|Synonyms||Mel B, Melarsen Oxide-BAL|
|AHFS/Drugs.com||Micromedex Detailed Consumer Information|
|Biological half-life||35 hours|
|Chemical and physical data|
|Molar mass||398.341 g/mol|
|3D model (JSmol)|
|(what is this?)|
Melarsoprol is a medication used for the treatment of sleeping sickness (African trypanosomiasis). It is specifically used for second-stage disease caused by Trypanosoma brucei rhodesiense when the central nervous system is involved. For Trypanosoma brucei gambiense, the medication eflornithine is usually preferred. It is given by injection into a vein.
Melarsoprol has a high number of side effects. Common side effects include brain dysfunction, numbness, rashes, and kidney and liver problems. In those with glucose-6-phosphate dehydrogenase (G6PD) deficiency, red blood cell breakdown may occur. It has not been studied in pregnancy. It works by blocking pyruvate kinase, an enzyme required for the parasite to make adenosine triphosphate.
Melarsoprol has been used medically since 1949. It is on the World Health Organization's List of Essential Medicines, the most effective and safe medicines needed in a health system. In regions of the world where the disease is common, melarsoprol is provided for free by the World Health Organization. It is not commercially available in Canada or the United States. In the United States, it may be obtained from the Centers for Disease Control and Prevention, while in Canada it is available from Health Canada.
People diagnosed with trypanosome-caused disease should be treated with an anti-trypanosomal. Treatment is based on stage, 1 or 2, and parasite,T. b. rhodesiense or T. b. gambiense. In stage 1 disease, trypanosomes are present only in the peripheral circulation. In stage 2 disease, trypanosomes have crossed the blood brain barrier and are present in the central nervous system.
The following are considerable treatment options:
Melarsoprol is a treatment used during the second stage of the disease. So far, it is the only treatment available for late-stage T. b. rhodesiense.
Due to high toxicity, melarsoprol is reserved only for the most dangerous cases. Other agents associated with lower toxicity levels are used during stage 1 of the disease. The approval of the nifurtimox/eflornithine combination therapy (NECT) in 2009 for the treatment of T. b. gambiense limited the use of merlarsoprol in the treatment of second-stage T. b. rhodesiense.
Failure rates of 27% in certain African countries have been reported. This was caused by both drug resistance and additional mechanisms that have not yet been elucidated. Resistance is likely due to transport problems associated with the P2 transporter, an adenine-adenosine transporter. Resistance can occur with point mutations within this transporter. Resistance has been present since the 1970s.
Although melarsoprol cures about 96% of people with late stage disease, its toxicity limits its use. About 1-5% of people die from adverse events related to melarsoprol treatment. As a toxic organic compound of arsenic, melarsoprol is a dangerous treatment that is typically only administered by injection under the supervision of a licensed physician. Notable side effects are similar to arsenic poisoning. Among clinicians, it is colloquially referred to as "arsenic in antifreeze". Severe and life-threatening adverse reactions are associated with melarsoprol. It is known to cause a range of side effects including convulsions, fever, loss of consciousness, rashes, bloody stools, nausea and vomiting. In approximately 5-10% of cases, it causes encephalopathy. Of those, about 50% die due to encephalopathy-related adverse reactions. Additional potentially serious side effects of melarsoprol include damage to the heart, presence of albumin in the urine that could be associated with kidney damage, and an increase in blood pressure.
+++++
What you are asked to do |
Write out the melarsoprol passage above word for word, beginning at the words "Due to high" and stopping after "since the 1970s.".
+++++
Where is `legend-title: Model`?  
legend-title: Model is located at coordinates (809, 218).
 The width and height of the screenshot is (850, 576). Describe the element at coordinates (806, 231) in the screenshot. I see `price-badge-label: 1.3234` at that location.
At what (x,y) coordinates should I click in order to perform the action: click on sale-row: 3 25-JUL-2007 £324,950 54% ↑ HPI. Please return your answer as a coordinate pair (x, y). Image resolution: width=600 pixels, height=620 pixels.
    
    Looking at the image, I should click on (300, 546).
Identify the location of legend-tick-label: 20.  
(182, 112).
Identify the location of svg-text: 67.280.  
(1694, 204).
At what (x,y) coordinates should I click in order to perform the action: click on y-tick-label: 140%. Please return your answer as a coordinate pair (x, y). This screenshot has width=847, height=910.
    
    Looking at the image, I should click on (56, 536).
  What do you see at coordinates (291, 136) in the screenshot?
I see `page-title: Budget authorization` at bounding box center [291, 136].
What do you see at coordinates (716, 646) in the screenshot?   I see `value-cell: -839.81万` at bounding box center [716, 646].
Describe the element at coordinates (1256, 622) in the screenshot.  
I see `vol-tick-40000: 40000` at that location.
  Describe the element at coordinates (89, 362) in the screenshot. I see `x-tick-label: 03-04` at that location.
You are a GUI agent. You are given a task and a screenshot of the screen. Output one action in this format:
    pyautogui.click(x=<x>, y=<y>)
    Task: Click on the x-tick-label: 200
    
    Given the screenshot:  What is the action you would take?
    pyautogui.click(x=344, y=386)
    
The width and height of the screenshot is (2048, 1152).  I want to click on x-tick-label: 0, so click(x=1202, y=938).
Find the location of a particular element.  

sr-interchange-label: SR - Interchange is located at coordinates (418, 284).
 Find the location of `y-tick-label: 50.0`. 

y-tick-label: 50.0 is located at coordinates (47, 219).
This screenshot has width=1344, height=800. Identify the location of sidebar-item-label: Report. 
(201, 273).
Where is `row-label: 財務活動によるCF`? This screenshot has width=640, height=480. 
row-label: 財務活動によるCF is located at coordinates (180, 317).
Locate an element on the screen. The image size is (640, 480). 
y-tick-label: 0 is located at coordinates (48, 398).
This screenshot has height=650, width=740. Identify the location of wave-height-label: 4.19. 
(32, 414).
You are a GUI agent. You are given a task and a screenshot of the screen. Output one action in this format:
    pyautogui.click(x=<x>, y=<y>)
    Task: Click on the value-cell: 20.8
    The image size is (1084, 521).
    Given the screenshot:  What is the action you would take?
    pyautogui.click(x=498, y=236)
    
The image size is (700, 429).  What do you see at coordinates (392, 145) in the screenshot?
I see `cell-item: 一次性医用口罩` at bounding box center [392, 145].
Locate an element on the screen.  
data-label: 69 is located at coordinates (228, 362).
+++++
Result below |
Due to high toxicity, melarsoprol is reserved only for the most dangerous cases. Other agents associated with lower toxicity levels are used during stage 1 of the disease. The approval of the nifurtimox/eflornithine combination therapy (NECT) in 2009 for the treatment of T. b. gambiense limited the use of merlarsoprol in the treatment of second-stage T. b. rhodesiense.
Failure rates of 27% in certain African countries have been reported. This was caused by both drug resistance and additional mechanisms that have not yet been elucidated. Resistance is likely due to transport problems associated with the P2 transporter, an adenine-adenosine transporter. Resistance can occur with point mutations within this transporter. Resistance has been present since the 1970s.